Rep. Kevin Brady (R-Texas) took over as chair of the Ways and Means Committee today (Nov. 5), but he shares several tax-writing traits with his predecessor.
Like House Speaker Paul D. Ryan before him, Brady favors making the tax extenders permanent pieces of legislation.
And Brady wants to get the extenders, more than 50 tax laws that regularly expire and are, per their name, extended by Congress, out of the way early in his new tenure as head of the tax-writing panel.
One of those temporary and now expired tax laws is near-and-dear to Brady. He helped restore the deduction of state and local sales taxes, a break that had been eliminated in the history 1986 Tax Reform Act, a move welcomed by his Texas constituents who had no state or local income taxes to claim on Schedule A.
Separate bills or combined package: During the first session of the 114th Congress, the Ways and Means Committee under Ryan's rule approved a handful of expired tax measures independently, instead of as one package as has usually been the process.
Each of those separate pieces of tax law also would become permanent parts of the tax code. That, said Ryan then and Brady now, would help both individual and business taxpayers have more certainty in their annual tax planning.
But the House must convince their Senate colleagues of the advantage of ending the annual (or so) extenders ritual and making the tax laws permanent.
The Senate Finance Committee followed the traditional route this summer in dealing with extenders.
The upper chamber's tax panel approved a comprehensive package of expired tax bills, technically for two years. But one of those years is 2015 (the laws would be retroactive), with the extenders running only until Dec. 31, 2016.
Permanency preferred: After meeting today with his Ways and Means Committee colleagues as their new chairman, Brady told Tax Analysts that his goal is to deal with the extenders sooner rather than later.
"Whether it is a permanency package, which I'm driving for, or if that's not possible, a two-year extension.

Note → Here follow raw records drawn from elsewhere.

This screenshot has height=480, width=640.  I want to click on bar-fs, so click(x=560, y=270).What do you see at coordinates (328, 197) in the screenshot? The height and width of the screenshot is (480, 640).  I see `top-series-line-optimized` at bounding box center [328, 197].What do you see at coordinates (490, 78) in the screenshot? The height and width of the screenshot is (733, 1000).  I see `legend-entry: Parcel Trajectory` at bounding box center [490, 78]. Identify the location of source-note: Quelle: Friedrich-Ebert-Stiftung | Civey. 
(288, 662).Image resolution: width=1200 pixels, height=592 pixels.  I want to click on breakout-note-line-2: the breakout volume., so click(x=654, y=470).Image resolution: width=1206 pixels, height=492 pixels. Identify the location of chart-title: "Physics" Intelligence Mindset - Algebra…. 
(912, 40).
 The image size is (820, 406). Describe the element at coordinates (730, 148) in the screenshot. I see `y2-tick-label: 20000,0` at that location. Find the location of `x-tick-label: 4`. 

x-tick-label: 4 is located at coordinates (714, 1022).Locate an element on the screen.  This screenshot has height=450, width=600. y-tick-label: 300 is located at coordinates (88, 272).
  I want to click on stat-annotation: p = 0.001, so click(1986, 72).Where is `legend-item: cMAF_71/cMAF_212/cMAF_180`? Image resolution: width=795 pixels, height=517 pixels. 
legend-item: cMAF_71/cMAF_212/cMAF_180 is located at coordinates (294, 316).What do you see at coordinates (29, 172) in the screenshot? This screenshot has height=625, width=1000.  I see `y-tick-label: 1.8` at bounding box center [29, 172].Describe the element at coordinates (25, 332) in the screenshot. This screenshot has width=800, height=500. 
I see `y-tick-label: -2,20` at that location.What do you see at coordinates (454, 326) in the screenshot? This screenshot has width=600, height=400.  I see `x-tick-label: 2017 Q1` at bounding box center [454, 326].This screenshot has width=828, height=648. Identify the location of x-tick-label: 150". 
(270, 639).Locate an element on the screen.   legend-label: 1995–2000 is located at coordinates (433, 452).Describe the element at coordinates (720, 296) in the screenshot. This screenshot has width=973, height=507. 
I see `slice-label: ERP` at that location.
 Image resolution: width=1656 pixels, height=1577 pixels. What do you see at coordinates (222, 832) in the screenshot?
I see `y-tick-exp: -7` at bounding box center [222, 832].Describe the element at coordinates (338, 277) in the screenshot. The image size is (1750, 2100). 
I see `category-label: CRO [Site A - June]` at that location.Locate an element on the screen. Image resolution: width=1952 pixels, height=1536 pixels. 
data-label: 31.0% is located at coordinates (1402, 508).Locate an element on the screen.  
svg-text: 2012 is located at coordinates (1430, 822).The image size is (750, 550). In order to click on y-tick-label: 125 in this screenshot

But I have to make some visits with our leaders," Brady said.
The new Ways and Means chairman plans to meet soon, possibly this week, with Senate Finance Committee Chair Orrin G. Hatch (R-Utah) to discuss Congress' tax agenda for the rest of the year.
Brady not overlooking the other side of the aisle either. He said he also will meet with Finance Committee ranking minority member Sen. Ron Wyden (D-Ore.) and Ways and Means Committee ranking minority member Rep. Sander M. Levin (D-Mich.).
Show them the money: In principle, both Republicans and Democrats have no problem with many of the extenders becoming permanent.
But as is usually the case, money is a sticking point.
If the extenders are to end and become permanent Internal Revenue Code provisions, Congress must decide how to pay for them.
When they've passed in the past as a package, funding was not an issue because, according to Congressional (il)logic, they're temporary. But if they're officially and forever (as far as federal laws go) part of the tax code, money becomes a bigger issue.
Republicans tend to want to cut expenses to raise the money. Democrats like to add a new tax or raise some existing ones.
So Brady has his work cut out for him in his quest to move the extenders, especially if he wants to do so once and be done with them.
A quick Brady bio: With Brady's new post, Lone Star State lawmakers now helm seven House committees: Agriculture; Armed Services; Financial Services; Homeland Security; Rules; Science, Space and Technology; and Ways and Mean.
Brady began his political career in 1990 when he was elected to the Texas House of Representatives. He moved to the U.S. House in 1996 and is serving his 10th term.
He is the second most senior member of the tax-writing committee, behind his fellow Texas Republican Rep. Sam Johnson, who served briefly as interim chair when Ryan accepted the Speakership. Brady had sought the Ways and Means chairmanship last year, but the gavel went to Ryan.
Before taking the full committee lead, Brady was chair of the Ways and Means Health Subcommittee, where he helped move permanent reforms to the way Medicare doctors are reimbursed by the government, ending the annual battle over adjustments to avoid payment cuts.
His current home is the Houston suburb The Woodlands, but he's a South Dakota native, where he was a former baseball player at the University of South Dakota. The training there apparently still serves him well, as he's considered a key bat for the GOP in the annual Congressional Baseball game.